The same logic explains a common sourdough starter feeding ratio of 1:1:1, which is a 100% hydration starter. Equal parts flour, water, and starter culture keep the math clean and show how hydration works across the whole sourdough process, not just in the final dough. The terminology can sound technical, but the payoff is practical: you know exactly how wet your dough is before you ever touch it.
When 70% is the right move
If you want a loaf that is lighter, more open, and still manageable enough to shape with confidence, 70% is a smart place to land. It is high enough to push the crumb away from dense and into airy, but not so extreme that every step becomes a lesson in frustration.
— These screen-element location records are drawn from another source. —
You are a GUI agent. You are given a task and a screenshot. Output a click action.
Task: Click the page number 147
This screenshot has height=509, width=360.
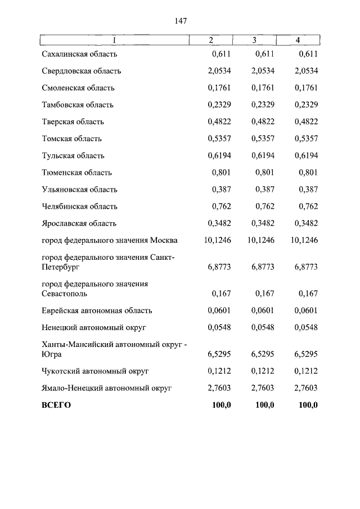(180, 21)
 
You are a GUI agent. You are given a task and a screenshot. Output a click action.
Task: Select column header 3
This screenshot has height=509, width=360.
(254, 40)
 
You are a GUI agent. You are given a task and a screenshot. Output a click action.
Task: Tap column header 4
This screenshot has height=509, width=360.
(298, 40)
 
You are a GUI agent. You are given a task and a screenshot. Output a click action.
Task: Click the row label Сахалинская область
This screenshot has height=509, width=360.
(79, 55)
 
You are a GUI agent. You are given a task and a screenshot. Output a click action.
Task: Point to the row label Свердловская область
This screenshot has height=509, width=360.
(81, 71)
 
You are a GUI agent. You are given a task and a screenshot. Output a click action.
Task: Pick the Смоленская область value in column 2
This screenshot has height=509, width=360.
(219, 88)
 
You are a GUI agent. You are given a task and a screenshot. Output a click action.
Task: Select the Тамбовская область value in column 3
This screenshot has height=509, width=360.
(263, 105)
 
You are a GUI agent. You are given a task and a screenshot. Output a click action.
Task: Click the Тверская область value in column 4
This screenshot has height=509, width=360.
(306, 122)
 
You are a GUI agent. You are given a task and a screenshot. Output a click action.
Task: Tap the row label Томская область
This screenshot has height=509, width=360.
(71, 139)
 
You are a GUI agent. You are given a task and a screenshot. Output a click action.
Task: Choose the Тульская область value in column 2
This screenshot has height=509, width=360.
(219, 156)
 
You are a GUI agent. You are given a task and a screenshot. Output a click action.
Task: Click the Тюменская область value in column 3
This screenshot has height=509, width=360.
(264, 173)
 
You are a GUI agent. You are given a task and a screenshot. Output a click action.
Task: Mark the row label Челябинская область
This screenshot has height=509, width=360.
(79, 206)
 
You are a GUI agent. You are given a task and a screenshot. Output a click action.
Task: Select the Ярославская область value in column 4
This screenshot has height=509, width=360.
(306, 223)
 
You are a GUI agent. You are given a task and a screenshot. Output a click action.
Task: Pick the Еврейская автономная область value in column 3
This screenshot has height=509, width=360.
(263, 310)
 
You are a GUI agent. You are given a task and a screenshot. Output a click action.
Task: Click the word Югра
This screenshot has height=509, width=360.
(52, 355)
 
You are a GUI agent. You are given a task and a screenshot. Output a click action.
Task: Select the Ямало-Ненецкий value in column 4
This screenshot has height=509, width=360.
(306, 388)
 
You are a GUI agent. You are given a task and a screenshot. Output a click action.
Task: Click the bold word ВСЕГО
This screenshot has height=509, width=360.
(56, 405)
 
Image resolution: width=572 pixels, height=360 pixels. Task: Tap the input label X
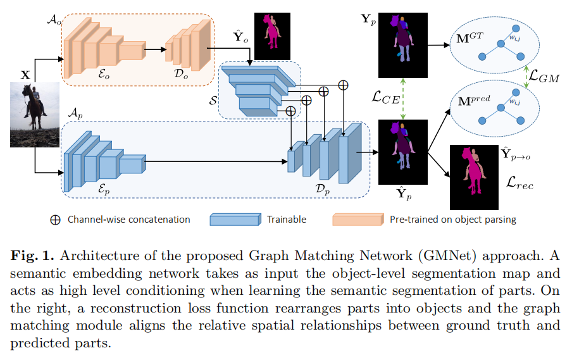(25, 75)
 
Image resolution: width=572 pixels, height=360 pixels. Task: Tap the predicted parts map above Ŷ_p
(402, 151)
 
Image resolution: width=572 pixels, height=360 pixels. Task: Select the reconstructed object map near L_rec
(474, 177)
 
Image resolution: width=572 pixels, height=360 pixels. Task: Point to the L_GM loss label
(545, 78)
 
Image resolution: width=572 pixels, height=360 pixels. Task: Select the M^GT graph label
(470, 39)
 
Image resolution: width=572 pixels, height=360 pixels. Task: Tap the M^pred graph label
(474, 99)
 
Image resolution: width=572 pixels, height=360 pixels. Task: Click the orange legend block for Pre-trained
(358, 220)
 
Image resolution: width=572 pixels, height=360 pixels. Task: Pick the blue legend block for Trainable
(234, 220)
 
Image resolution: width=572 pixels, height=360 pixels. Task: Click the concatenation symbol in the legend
(55, 220)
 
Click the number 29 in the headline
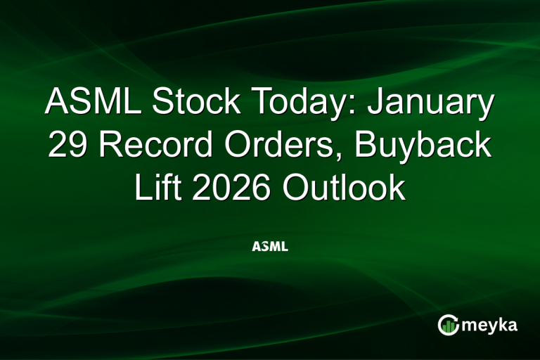pyautogui.click(x=68, y=146)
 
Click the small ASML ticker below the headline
pyautogui.click(x=270, y=248)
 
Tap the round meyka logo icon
pyautogui.click(x=448, y=325)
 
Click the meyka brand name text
pyautogui.click(x=491, y=326)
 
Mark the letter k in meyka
pyautogui.click(x=503, y=325)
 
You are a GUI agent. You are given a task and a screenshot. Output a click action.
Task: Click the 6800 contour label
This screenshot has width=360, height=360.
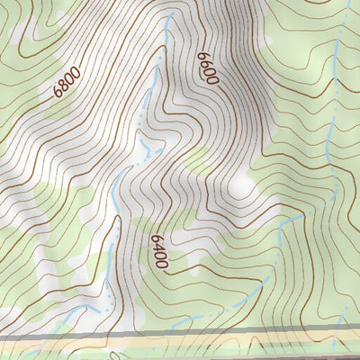[68, 80]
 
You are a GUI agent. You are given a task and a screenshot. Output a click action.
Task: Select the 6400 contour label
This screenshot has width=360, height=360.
[160, 251]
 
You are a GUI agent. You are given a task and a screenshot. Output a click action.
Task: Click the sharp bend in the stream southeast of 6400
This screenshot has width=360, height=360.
[279, 225]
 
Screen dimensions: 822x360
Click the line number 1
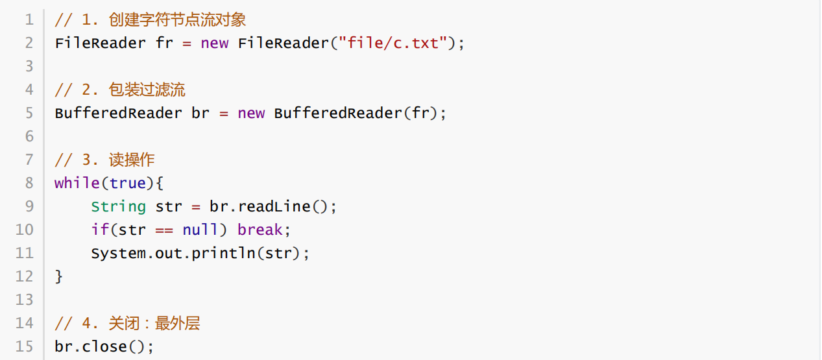tap(29, 20)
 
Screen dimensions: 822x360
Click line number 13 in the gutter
tap(25, 300)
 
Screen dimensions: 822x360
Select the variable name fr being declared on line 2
tap(165, 43)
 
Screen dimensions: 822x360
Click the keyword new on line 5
tap(251, 113)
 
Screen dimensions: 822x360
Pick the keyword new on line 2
tap(214, 43)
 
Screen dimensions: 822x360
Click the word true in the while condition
tap(128, 183)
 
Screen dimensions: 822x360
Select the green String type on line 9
tap(118, 206)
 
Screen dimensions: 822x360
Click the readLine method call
tap(274, 206)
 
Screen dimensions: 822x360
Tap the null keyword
tap(200, 230)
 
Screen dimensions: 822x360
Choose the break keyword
tap(260, 230)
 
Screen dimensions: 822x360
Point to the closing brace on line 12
tap(59, 276)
That is why it works so well as the next step for bakers who have already outgrown stiff doughs but are not ready to live in the world of ultra-wet formulas.
It also matches the way serious bread bakers talk about dough in the first place, the same practical language you see around bakers’ percentages, hydration, and dough feel in the work of people like Maurizio Leo, Martin Philip, and Jeffrey Hamelman. The number is not the point by itself. The point is that 70% gives you enough water to open the crumb, enough strength to shape the loaf, and enough control to make the final bake feel earned rather than lucky.
That is why 70% keeps showing up as the sweet spot. It is the place where sourdough gets lighter without getting away from you.
This article was produced by Prism’s automated news system from verified source data, official records, and press releases, then run through automated quality and moderation checks before publishing. The system is built and supervised by the people who set the standards it runs under. Read our full AI policy.